One more Christmas is all Dawn wants. Is that too much
to ask?
With a little more than a week before the holiday,
fifteen-year old Dawn and her dad share a heart-wrenching secret about her mom.
She’s dying of leukemia, but no one suspected a thing; they all just thought she
was tired. All Dawn has to lean on is a prayer—that her mom won’t die before or
on this special day, so her five younger siblings don’t have to remember that
during the holidays in the future. Will she receive her wish?

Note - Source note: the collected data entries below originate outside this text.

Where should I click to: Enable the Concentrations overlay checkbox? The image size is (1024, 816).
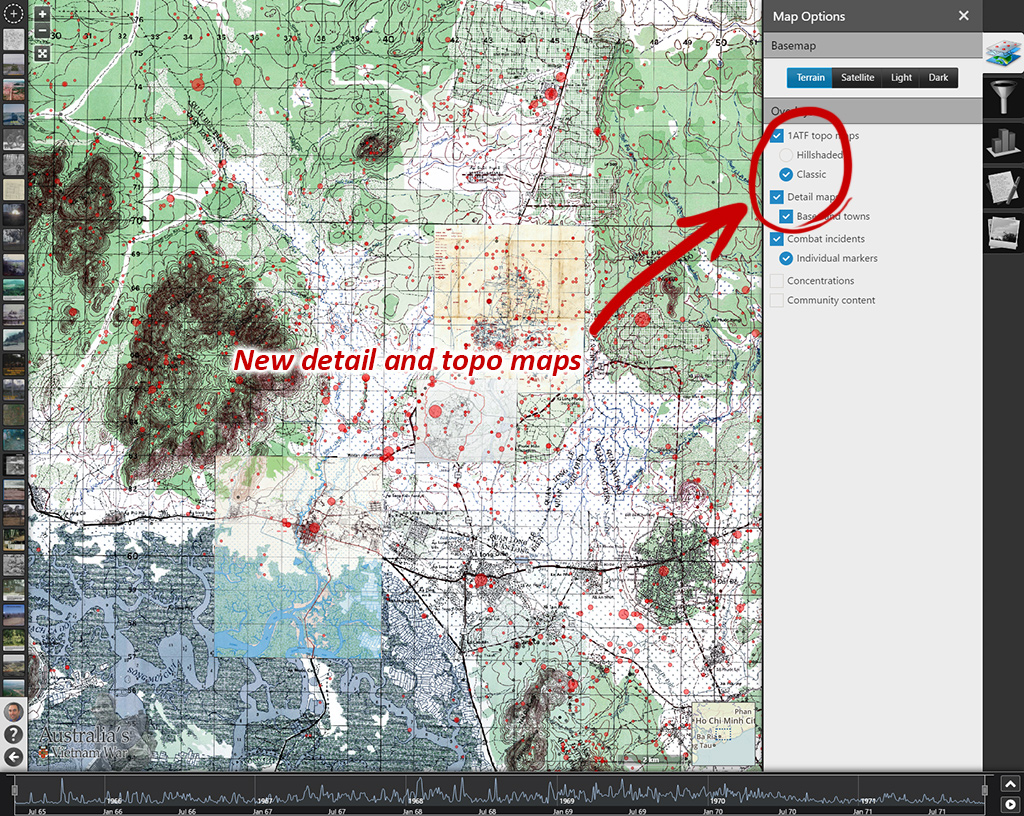click(x=777, y=281)
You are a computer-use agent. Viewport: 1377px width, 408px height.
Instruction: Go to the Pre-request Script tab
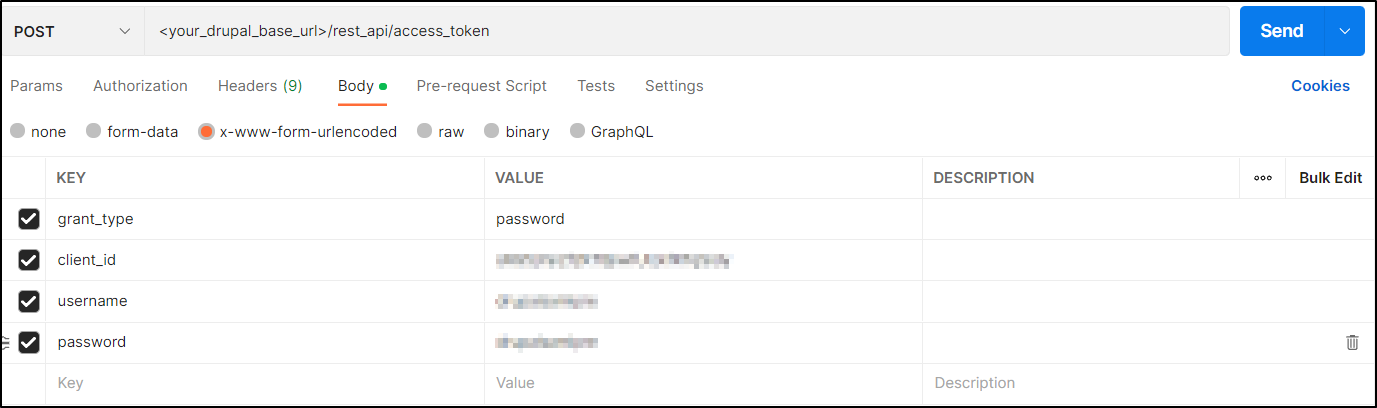[x=481, y=86]
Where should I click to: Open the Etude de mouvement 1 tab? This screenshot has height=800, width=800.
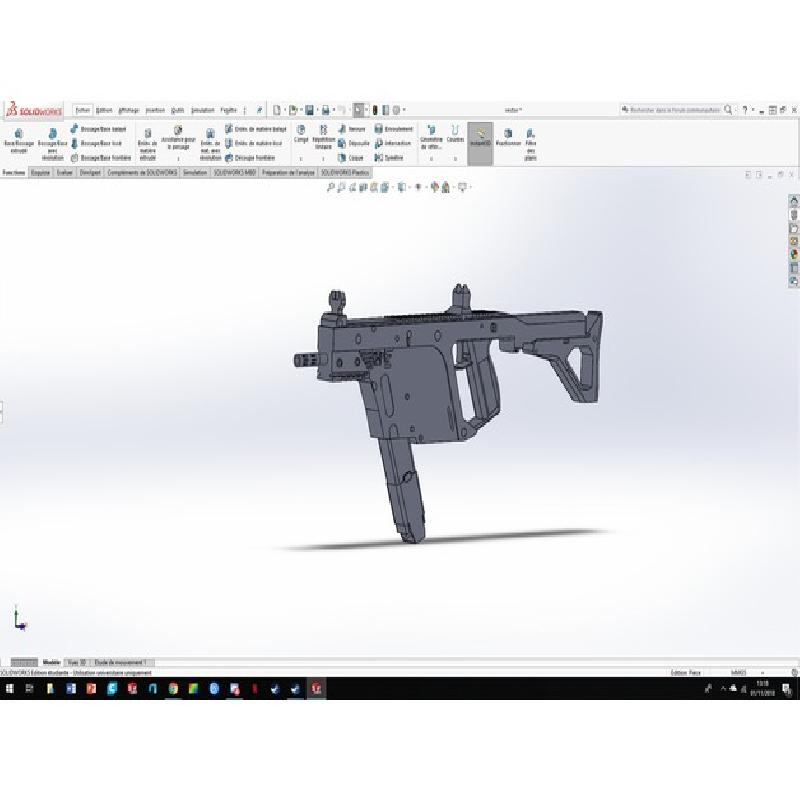[122, 662]

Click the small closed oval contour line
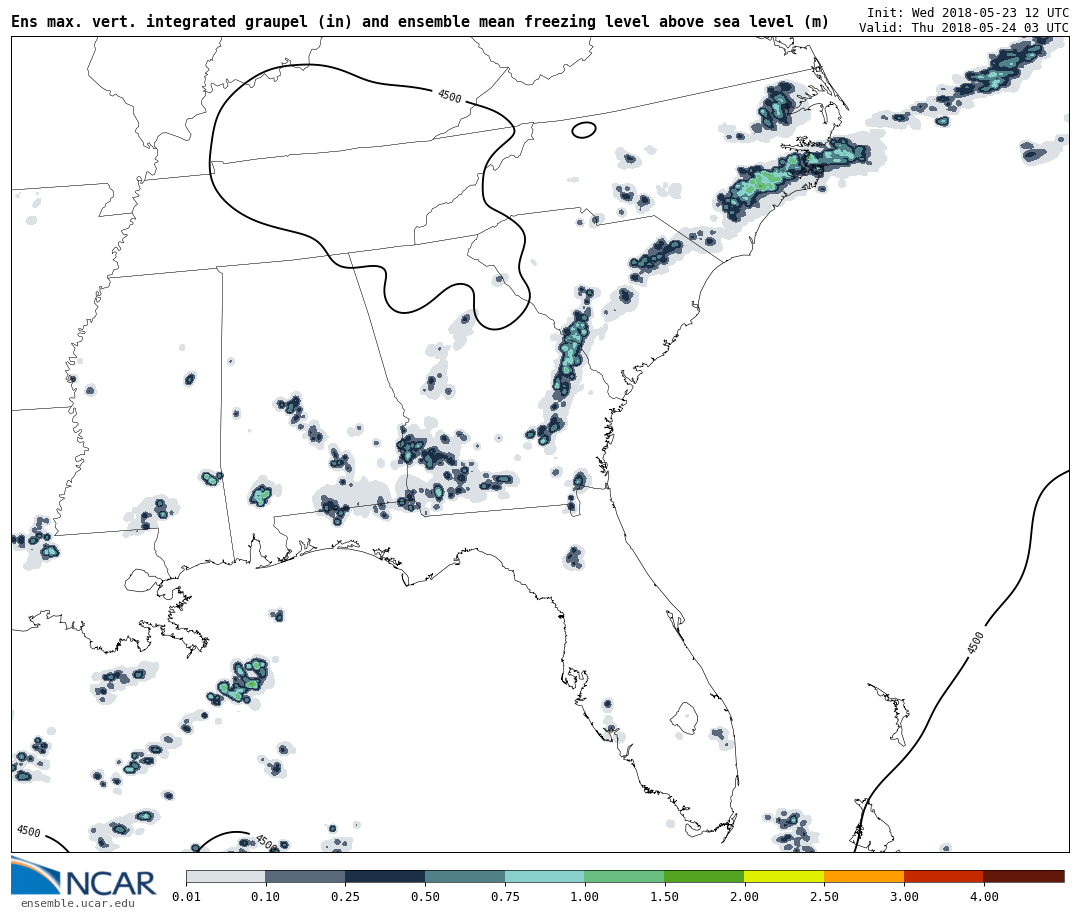tap(584, 130)
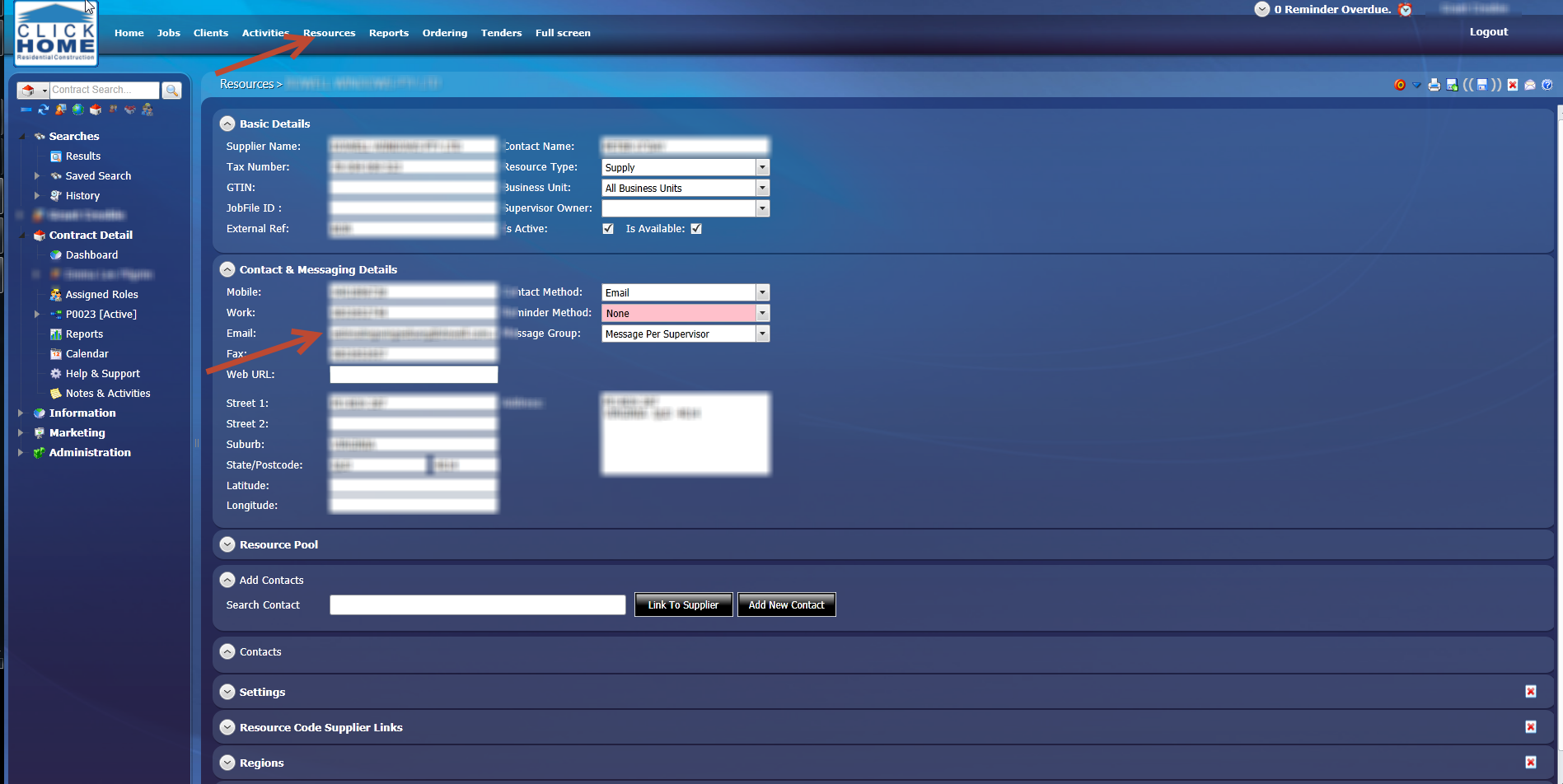The image size is (1563, 784).
Task: Click the Link To Supplier button
Action: click(x=683, y=604)
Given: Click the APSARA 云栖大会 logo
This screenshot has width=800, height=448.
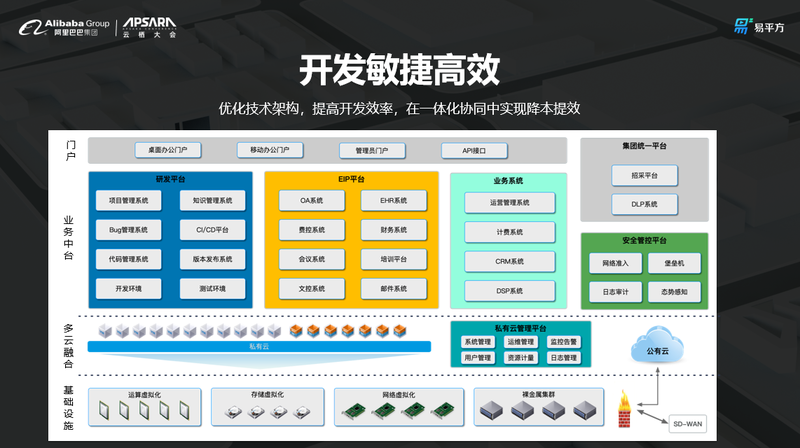Looking at the screenshot, I should point(152,27).
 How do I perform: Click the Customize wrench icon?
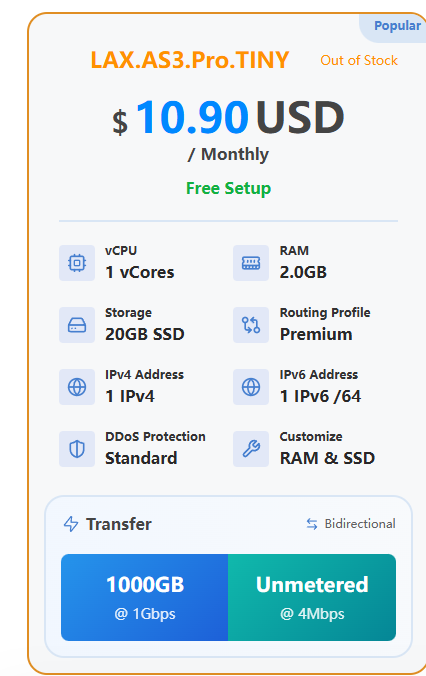(x=251, y=449)
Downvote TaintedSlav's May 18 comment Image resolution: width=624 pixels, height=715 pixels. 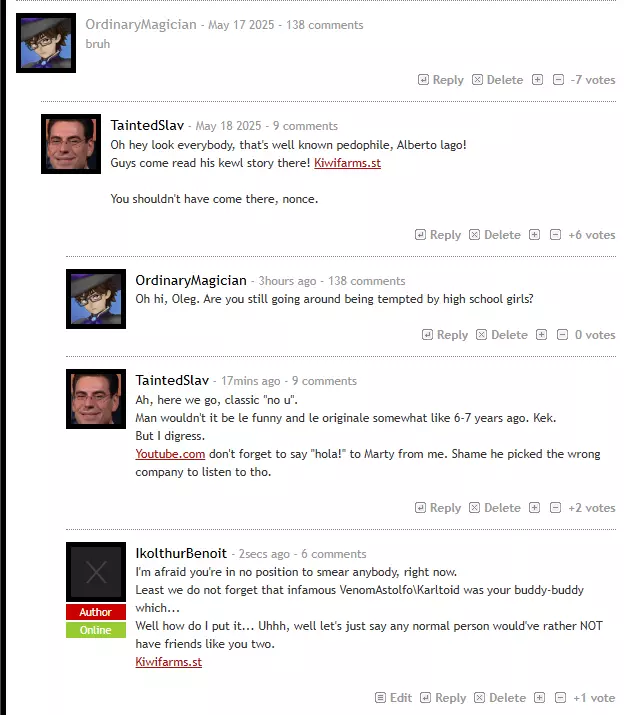(x=555, y=235)

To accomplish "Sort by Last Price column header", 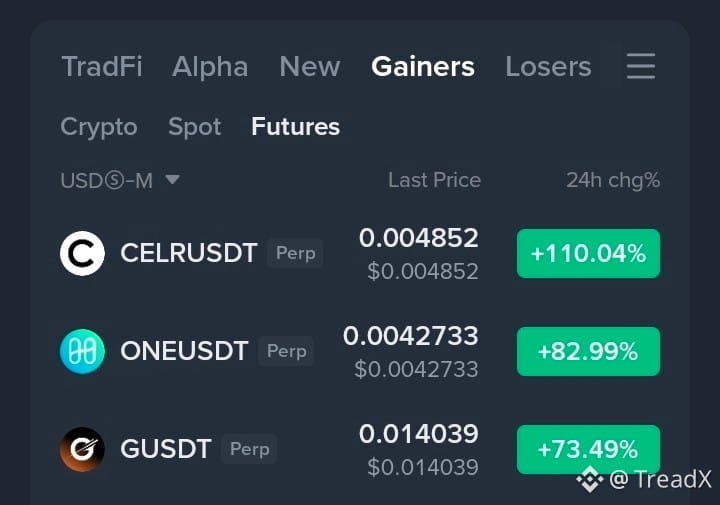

Robby Ryan got off the bus ahead of me. Not that I was
that far behind him. We had the whole walk home, about a quarter mile on paved
sidewalks, and no reason to hurry. He stopped and glanced at me, a sly smile on
his face.
“Come on, Dawn. Quit being a slowpoke.”
We’d had a sort-of-friends relationship all our lives.
He lived across the street and a few houses up from me in our little hometown
of Monrovia, California. Robby was an older man, all of seventeen. I was
fifteen for a couple more months, and that was the worst age to be in 1974. My
parents were so old fashioned, saying I couldn’t even think about having a real
boyfriend until I was sixteen—in February.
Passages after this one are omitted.